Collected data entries

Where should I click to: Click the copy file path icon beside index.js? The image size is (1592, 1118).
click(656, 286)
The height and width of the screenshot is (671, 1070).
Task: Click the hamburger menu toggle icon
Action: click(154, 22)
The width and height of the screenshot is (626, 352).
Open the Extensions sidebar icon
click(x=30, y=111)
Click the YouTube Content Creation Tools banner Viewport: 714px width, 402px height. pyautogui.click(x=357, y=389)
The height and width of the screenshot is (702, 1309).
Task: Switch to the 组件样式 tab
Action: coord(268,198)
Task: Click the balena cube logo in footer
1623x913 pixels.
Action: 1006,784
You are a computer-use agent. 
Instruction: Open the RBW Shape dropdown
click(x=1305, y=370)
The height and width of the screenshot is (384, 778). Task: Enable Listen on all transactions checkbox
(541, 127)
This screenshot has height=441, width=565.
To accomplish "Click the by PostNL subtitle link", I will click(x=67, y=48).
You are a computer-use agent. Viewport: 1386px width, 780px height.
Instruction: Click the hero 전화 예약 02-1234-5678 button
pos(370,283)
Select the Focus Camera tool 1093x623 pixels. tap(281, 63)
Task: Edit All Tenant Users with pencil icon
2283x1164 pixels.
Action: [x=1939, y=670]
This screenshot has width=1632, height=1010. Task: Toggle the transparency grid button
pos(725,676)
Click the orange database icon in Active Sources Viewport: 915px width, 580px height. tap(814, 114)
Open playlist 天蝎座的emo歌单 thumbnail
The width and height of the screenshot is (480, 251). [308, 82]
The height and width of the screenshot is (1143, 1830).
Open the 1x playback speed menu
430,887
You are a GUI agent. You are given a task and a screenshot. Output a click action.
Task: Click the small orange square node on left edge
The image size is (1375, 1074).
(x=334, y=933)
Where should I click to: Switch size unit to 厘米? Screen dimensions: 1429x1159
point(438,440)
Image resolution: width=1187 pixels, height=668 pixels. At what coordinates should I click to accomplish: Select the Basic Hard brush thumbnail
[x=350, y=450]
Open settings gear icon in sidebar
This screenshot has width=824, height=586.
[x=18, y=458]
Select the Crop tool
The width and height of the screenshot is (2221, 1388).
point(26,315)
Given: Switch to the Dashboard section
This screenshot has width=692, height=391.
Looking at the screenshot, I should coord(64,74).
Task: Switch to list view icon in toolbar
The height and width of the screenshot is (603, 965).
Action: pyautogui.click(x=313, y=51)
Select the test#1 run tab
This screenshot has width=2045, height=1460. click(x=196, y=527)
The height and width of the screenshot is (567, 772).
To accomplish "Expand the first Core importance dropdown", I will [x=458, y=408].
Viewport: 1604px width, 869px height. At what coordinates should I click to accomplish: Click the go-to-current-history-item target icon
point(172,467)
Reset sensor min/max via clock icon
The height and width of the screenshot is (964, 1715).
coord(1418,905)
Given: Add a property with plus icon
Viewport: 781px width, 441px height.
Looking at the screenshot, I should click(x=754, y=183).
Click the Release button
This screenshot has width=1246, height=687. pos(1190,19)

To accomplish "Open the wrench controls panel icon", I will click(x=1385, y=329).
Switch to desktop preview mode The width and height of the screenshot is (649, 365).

- Your goal:
Print every line you see above, exactly as written.

- Solution:
Where should I click to: Click the copy file path icon beside index.js? The image size is (1592, 1118).
click(656, 286)
The height and width of the screenshot is (671, 1070).
Task: Click the hamburger menu toggle icon
Action: click(154, 22)
The width and height of the screenshot is (626, 352).
Open the Extensions sidebar icon
click(x=30, y=111)
Click the YouTube Content Creation Tools banner Viewport: 714px width, 402px height. pyautogui.click(x=357, y=389)
The height and width of the screenshot is (702, 1309).
Task: Switch to the 组件样式 tab
Action: coord(268,198)
Task: Click the balena cube logo in footer
1623x913 pixels.
Action: 1006,784
You are a computer-use agent. 
Instruction: Open the RBW Shape dropdown
click(x=1305, y=370)
The height and width of the screenshot is (384, 778). Task: Enable Listen on all transactions checkbox
(541, 127)
This screenshot has height=441, width=565.
To accomplish "Click the by PostNL subtitle link", I will click(x=67, y=48).
You are a computer-use agent. Viewport: 1386px width, 780px height.
Instruction: Click the hero 전화 예약 02-1234-5678 button
pos(370,283)
Select the Focus Camera tool 1093x623 pixels. tap(281, 63)
Task: Edit All Tenant Users with pencil icon
2283x1164 pixels.
Action: [x=1939, y=670]
This screenshot has width=1632, height=1010. Task: Toggle the transparency grid button
pos(725,676)
Click the orange database icon in Active Sources Viewport: 915px width, 580px height. tap(814, 114)
Open playlist 天蝎座的emo歌单 thumbnail
The width and height of the screenshot is (480, 251). [308, 82]
The height and width of the screenshot is (1143, 1830).
Open the 1x playback speed menu
430,887
You are a GUI agent. You are given a task and a screenshot. Output a click action.
Task: Click the small orange square node on left edge
The image size is (1375, 1074).
(x=334, y=933)
Where should I click to: Switch size unit to 厘米? Screen dimensions: 1429x1159
point(438,440)
Image resolution: width=1187 pixels, height=668 pixels. At what coordinates should I click to accomplish: Select the Basic Hard brush thumbnail
[x=350, y=450]
Open settings gear icon in sidebar
This screenshot has width=824, height=586.
[x=18, y=458]
Select the Crop tool
The width and height of the screenshot is (2221, 1388).
point(26,315)
Given: Switch to the Dashboard section
This screenshot has width=692, height=391.
Looking at the screenshot, I should coord(64,74).
Task: Switch to list view icon in toolbar
The height and width of the screenshot is (603, 965).
Action: pyautogui.click(x=313, y=51)
Select the test#1 run tab
This screenshot has width=2045, height=1460. click(x=196, y=527)
The height and width of the screenshot is (567, 772).
To accomplish "Expand the first Core importance dropdown", I will [x=458, y=408].
Viewport: 1604px width, 869px height. At what coordinates should I click to accomplish: Click the go-to-current-history-item target icon
point(172,467)
Reset sensor min/max via clock icon
The height and width of the screenshot is (964, 1715).
coord(1418,905)
Given: Add a property with plus icon
Viewport: 781px width, 441px height.
Looking at the screenshot, I should click(x=754, y=183).
Click the Release button
This screenshot has width=1246, height=687. pos(1190,19)

To accomplish "Open the wrench controls panel icon", I will click(x=1385, y=329).
Switch to desktop preview mode The width and height of the screenshot is (649, 365).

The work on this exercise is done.